Ahora, a eso que Valle-Inclán llama tan fina y mitológicamente «el amor de los efebos» se le dice «amor gay», quizá porque esa palabra importada del inglés y traída de América le quita el viejo desdén y el uso de injuria que tienen las palabras maricón y tortillera, del castellano llano, o en plan más suave, mariquita y marimacho. A un boquirrubio, sarasa o apio se le pregunta, por ejemplo: «Oiga, ¿usted es maricón?», y tal vez se dé por ofendido e injuriado. En cambio, se le pregunta si es gay, y hasta puede tomarlo como una deferente curiosidad. También se usa mucho la expresión «salir del armario» para los que confiesan públicamente su peculiaridad sexual, y más despectivamente se dice que «pierden aceite». Todo consiste en dar lingüísticamente vueltas al mismo asunto.
Hay efebos y amazonas que no se conforman con salir del armario sino que además lo hacen retadoramente y se van a las manifestaciones callejeras del «Orgullo gay», como si los que tuviéramos que avergonzarnos de la sexualidad natural y reproductora fuésemos los ingenuos imitadores de Adán y Eva. Total, que hemos pasado de la discriminación injusta, el desprecio público, incluso la persecución y castigo de las tendencias y prácticas homosexuales, al extremo contrario. Y las parejas de hombres y mujeres piden reconocimiento jurídico de familia y el derecho a adoptar a unos niños que su condición sexual les niega o dificulta.
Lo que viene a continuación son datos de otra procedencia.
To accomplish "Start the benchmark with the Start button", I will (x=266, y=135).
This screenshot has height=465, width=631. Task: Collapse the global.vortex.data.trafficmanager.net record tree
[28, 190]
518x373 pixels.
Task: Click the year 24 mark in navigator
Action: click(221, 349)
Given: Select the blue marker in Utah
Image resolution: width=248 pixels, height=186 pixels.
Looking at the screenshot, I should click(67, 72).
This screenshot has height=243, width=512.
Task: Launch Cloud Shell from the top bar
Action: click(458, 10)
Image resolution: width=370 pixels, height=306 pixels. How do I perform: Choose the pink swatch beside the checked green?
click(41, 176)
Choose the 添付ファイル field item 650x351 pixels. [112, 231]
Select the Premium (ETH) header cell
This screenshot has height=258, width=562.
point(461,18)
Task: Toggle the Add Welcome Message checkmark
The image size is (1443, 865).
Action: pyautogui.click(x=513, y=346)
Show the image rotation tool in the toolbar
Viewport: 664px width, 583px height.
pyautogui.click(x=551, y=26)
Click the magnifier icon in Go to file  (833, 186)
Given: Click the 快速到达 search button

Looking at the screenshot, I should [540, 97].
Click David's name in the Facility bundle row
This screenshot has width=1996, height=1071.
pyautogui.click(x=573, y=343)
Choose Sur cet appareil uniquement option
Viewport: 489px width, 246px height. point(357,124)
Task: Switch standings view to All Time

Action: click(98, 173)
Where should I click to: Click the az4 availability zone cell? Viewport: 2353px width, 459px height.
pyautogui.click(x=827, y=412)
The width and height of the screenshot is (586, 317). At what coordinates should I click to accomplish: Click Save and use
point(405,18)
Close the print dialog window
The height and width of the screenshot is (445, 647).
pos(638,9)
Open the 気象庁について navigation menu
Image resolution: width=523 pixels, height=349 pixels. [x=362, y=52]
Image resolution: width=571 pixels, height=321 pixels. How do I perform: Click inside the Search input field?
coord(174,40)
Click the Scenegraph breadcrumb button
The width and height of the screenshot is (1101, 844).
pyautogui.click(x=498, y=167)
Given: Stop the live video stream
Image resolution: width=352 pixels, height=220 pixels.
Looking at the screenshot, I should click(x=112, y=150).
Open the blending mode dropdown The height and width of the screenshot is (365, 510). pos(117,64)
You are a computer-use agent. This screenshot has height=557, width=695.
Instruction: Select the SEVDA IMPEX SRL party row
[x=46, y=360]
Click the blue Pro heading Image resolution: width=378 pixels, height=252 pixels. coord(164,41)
Y ahí llega la Iglesia, casi siempre sabia y tantas veces incómoda, y dice sus verdades que queman. El cardenal Ratzinger, Inquisidor Mayor de la Iglesia Católica, ha puesto nuevamente el dedo sobre la vieja llaga moral, social y jurídica del trato a los homosexuales. Las «Consideraciones» contenidas en el documento que ahora ve la luz ya ha levantado reflexiones encontradas entre los colectivos de homosexuales y entre los políticos, juristas, sociólogos y moralistas. Y es que una cosa es el respeto debido a unas tendencias, a veces naturales y a veces adquiridas, y otra muy distinta fabricar familias artificiales y además darles hijos que no van a tener padre y madre como la Naturaleza manda desde que el mundo es mundo.